-- Your instructions --
Copy the records below word for word, keeping every line as it appears.

(Entries on locating words and elements)

>>>

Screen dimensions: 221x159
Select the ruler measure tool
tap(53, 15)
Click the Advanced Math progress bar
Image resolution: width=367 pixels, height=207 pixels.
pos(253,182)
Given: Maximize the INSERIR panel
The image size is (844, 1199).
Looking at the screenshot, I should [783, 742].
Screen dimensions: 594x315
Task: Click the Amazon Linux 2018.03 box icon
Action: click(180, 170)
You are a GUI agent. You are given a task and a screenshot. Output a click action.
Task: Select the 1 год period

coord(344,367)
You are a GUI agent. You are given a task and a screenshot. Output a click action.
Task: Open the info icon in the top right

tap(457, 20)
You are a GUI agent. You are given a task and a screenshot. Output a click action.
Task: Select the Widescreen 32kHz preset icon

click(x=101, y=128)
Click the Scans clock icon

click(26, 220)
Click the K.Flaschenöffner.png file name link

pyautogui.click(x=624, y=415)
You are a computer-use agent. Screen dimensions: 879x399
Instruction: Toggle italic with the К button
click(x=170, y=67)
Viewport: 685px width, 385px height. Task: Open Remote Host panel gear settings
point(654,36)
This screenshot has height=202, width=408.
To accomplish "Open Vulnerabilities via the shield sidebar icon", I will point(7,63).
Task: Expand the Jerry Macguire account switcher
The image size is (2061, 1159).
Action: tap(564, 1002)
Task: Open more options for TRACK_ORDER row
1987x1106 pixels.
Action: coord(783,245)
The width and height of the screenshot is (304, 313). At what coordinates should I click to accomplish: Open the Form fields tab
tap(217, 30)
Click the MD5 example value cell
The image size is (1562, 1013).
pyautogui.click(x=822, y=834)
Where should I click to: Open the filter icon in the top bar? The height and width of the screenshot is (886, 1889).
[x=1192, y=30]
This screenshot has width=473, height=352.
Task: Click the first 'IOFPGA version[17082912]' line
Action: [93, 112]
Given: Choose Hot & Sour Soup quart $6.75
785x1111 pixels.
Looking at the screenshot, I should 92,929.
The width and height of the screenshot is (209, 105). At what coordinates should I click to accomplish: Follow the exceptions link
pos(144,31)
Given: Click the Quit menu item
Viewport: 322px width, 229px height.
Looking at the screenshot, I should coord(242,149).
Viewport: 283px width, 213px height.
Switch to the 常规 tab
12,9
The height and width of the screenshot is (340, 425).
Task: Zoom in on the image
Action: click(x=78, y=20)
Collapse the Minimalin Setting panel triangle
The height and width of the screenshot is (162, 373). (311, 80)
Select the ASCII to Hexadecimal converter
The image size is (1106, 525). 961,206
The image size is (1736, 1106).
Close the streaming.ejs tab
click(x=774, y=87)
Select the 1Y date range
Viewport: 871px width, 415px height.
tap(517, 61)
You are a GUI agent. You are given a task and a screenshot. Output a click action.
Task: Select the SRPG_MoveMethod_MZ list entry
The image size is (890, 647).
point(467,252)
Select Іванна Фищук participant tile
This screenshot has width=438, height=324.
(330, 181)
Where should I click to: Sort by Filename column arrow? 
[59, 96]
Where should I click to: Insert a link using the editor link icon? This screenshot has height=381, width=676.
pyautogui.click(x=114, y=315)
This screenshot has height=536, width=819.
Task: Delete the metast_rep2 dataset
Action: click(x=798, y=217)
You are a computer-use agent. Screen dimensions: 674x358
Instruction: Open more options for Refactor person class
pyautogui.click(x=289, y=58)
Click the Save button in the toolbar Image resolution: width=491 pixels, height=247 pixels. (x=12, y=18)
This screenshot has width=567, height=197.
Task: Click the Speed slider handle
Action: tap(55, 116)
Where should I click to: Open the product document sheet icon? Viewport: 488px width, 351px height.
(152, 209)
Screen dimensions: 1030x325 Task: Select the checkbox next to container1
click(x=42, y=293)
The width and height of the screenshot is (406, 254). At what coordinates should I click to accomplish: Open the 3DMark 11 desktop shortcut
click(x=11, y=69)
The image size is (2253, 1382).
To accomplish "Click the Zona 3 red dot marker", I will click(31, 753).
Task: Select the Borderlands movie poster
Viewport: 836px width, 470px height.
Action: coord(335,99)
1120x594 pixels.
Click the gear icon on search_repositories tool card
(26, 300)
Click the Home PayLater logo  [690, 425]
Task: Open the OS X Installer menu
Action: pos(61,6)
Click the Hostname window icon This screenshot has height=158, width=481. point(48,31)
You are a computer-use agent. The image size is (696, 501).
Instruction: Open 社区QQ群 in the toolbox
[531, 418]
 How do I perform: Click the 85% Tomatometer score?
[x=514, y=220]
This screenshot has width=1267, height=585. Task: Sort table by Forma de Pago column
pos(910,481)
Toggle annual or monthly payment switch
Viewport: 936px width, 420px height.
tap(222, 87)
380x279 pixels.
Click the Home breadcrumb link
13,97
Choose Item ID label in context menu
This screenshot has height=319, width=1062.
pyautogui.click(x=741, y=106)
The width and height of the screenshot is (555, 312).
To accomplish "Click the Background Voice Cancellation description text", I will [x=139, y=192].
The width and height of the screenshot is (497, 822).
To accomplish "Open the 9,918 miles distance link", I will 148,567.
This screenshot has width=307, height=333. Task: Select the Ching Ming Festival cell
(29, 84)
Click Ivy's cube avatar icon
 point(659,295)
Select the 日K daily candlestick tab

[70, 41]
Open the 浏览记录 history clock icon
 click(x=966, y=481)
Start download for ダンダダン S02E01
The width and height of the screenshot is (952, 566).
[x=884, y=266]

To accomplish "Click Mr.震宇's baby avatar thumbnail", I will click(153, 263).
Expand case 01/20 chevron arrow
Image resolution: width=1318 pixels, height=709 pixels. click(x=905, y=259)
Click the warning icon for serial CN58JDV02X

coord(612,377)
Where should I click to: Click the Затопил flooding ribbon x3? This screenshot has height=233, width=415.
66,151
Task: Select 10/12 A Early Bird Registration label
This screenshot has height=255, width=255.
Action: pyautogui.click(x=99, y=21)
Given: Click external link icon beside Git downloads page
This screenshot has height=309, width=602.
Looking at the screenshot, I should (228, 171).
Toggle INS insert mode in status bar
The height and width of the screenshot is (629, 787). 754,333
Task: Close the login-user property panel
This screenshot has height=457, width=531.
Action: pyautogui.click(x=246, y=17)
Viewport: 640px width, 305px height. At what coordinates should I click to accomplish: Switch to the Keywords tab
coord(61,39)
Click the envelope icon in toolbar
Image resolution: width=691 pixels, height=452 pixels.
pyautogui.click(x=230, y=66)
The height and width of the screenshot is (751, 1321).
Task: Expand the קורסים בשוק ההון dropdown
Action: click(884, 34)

<<<

-- Task solution --
Screen dimensions: 221x159
Select the ruler measure tool
tap(53, 15)
Click the Advanced Math progress bar
Image resolution: width=367 pixels, height=207 pixels.
pos(253,182)
Given: Maximize the INSERIR panel
The image size is (844, 1199).
Looking at the screenshot, I should [783, 742].
Screen dimensions: 594x315
Task: Click the Amazon Linux 2018.03 box icon
Action: click(180, 170)
You are a GUI agent. You are given a task and a screenshot. Output a click action.
Task: Select the 1 год period

coord(344,367)
You are a GUI agent. You are given a task and a screenshot. Output a click action.
Task: Open the info icon in the top right

tap(457, 20)
You are a GUI agent. You are given a task and a screenshot. Output a click action.
Task: Select the Widescreen 32kHz preset icon

click(x=101, y=128)
Click the Scans clock icon

click(26, 220)
Click the K.Flaschenöffner.png file name link

pyautogui.click(x=624, y=415)
You are a computer-use agent. Screen dimensions: 879x399
Instruction: Toggle italic with the К button
click(x=170, y=67)
Viewport: 685px width, 385px height. Task: Open Remote Host panel gear settings
point(654,36)
This screenshot has height=202, width=408.
To accomplish "Open Vulnerabilities via the shield sidebar icon", I will point(7,63).
Task: Expand the Jerry Macguire account switcher
The image size is (2061, 1159).
Action: tap(564, 1002)
Task: Open more options for TRACK_ORDER row
1987x1106 pixels.
Action: coord(783,245)
The width and height of the screenshot is (304, 313). At what coordinates should I click to accomplish: Open the Form fields tab
tap(217, 30)
Click the MD5 example value cell
The image size is (1562, 1013).
pyautogui.click(x=822, y=834)
Where should I click to: Open the filter icon in the top bar? The height and width of the screenshot is (886, 1889).
[x=1192, y=30]
This screenshot has width=473, height=352.
Task: Click the first 'IOFPGA version[17082912]' line
Action: [93, 112]
Given: Choose Hot & Sour Soup quart $6.75
785x1111 pixels.
Looking at the screenshot, I should 92,929.
The width and height of the screenshot is (209, 105). At what coordinates should I click to accomplish: Follow the exceptions link
pos(144,31)
Given: Click the Quit menu item
Viewport: 322px width, 229px height.
Looking at the screenshot, I should coord(242,149).
Viewport: 283px width, 213px height.
Switch to the 常规 tab
12,9
The height and width of the screenshot is (340, 425).
Task: Zoom in on the image
Action: click(x=78, y=20)
Collapse the Minimalin Setting panel triangle
The height and width of the screenshot is (162, 373). (311, 80)
Select the ASCII to Hexadecimal converter
The image size is (1106, 525). 961,206
The image size is (1736, 1106).
Close the streaming.ejs tab
click(x=774, y=87)
Select the 1Y date range
Viewport: 871px width, 415px height.
tap(517, 61)
You are a GUI agent. You are given a task and a screenshot. Output a click action.
Task: Select the SRPG_MoveMethod_MZ list entry
The image size is (890, 647).
point(467,252)
Select Іванна Фищук participant tile
This screenshot has width=438, height=324.
(330, 181)
Where should I click to: Sort by Filename column arrow? 
[59, 96]
Where should I click to: Insert a link using the editor link icon? This screenshot has height=381, width=676.
pyautogui.click(x=114, y=315)
This screenshot has height=536, width=819.
Task: Delete the metast_rep2 dataset
Action: click(x=798, y=217)
You are a computer-use agent. Screen dimensions: 674x358
Instruction: Open more options for Refactor person class
pyautogui.click(x=289, y=58)
Click the Save button in the toolbar Image resolution: width=491 pixels, height=247 pixels. (x=12, y=18)
This screenshot has width=567, height=197.
Task: Click the Speed slider handle
Action: tap(55, 116)
Where should I click to: Open the product document sheet icon? Viewport: 488px width, 351px height.
(152, 209)
Screen dimensions: 1030x325 Task: Select the checkbox next to container1
click(x=42, y=293)
The width and height of the screenshot is (406, 254). At what coordinates should I click to accomplish: Open the 3DMark 11 desktop shortcut
click(x=11, y=69)
The image size is (2253, 1382).
To accomplish "Click the Zona 3 red dot marker", I will click(31, 753).
Task: Select the Borderlands movie poster
Viewport: 836px width, 470px height.
Action: coord(335,99)
1120x594 pixels.
Click the gear icon on search_repositories tool card
(26, 300)
Click the Home PayLater logo  [690, 425]
Task: Open the OS X Installer menu
Action: pos(61,6)
Click the Hostname window icon This screenshot has height=158, width=481. point(48,31)
You are a computer-use agent. The image size is (696, 501).
Instruction: Open 社区QQ群 in the toolbox
[531, 418]
 How do I perform: Click the 85% Tomatometer score?
[x=514, y=220]
This screenshot has width=1267, height=585. Task: Sort table by Forma de Pago column
pos(910,481)
Toggle annual or monthly payment switch
Viewport: 936px width, 420px height.
tap(222, 87)
380x279 pixels.
Click the Home breadcrumb link
13,97
Choose Item ID label in context menu
This screenshot has height=319, width=1062.
pyautogui.click(x=741, y=106)
The width and height of the screenshot is (555, 312).
To accomplish "Click the Background Voice Cancellation description text", I will [x=139, y=192].
The width and height of the screenshot is (497, 822).
To accomplish "Open the 9,918 miles distance link", I will 148,567.
This screenshot has width=307, height=333. Task: Select the Ching Ming Festival cell
(29, 84)
Click Ivy's cube avatar icon
 point(659,295)
Select the 日K daily candlestick tab

[70, 41]
Open the 浏览记录 history clock icon
 click(x=966, y=481)
Start download for ダンダダン S02E01
The width and height of the screenshot is (952, 566).
[x=884, y=266]

To accomplish "Click Mr.震宇's baby avatar thumbnail", I will click(153, 263).
Expand case 01/20 chevron arrow
Image resolution: width=1318 pixels, height=709 pixels. click(x=905, y=259)
Click the warning icon for serial CN58JDV02X

coord(612,377)
Where should I click to: Click the Затопил flooding ribbon x3? This screenshot has height=233, width=415.
66,151
Task: Select 10/12 A Early Bird Registration label
This screenshot has height=255, width=255.
Action: pyautogui.click(x=99, y=21)
Given: Click external link icon beside Git downloads page
This screenshot has height=309, width=602.
Looking at the screenshot, I should (228, 171).
Toggle INS insert mode in status bar
The height and width of the screenshot is (629, 787). 754,333
Task: Close the login-user property panel
This screenshot has height=457, width=531.
Action: pyautogui.click(x=246, y=17)
Viewport: 640px width, 305px height. At what coordinates should I click to accomplish: Switch to the Keywords tab
coord(61,39)
Click the envelope icon in toolbar
Image resolution: width=691 pixels, height=452 pixels.
pyautogui.click(x=230, y=66)
The height and width of the screenshot is (751, 1321).
Task: Expand the קורסים בשוק ההון dropdown
Action: click(884, 34)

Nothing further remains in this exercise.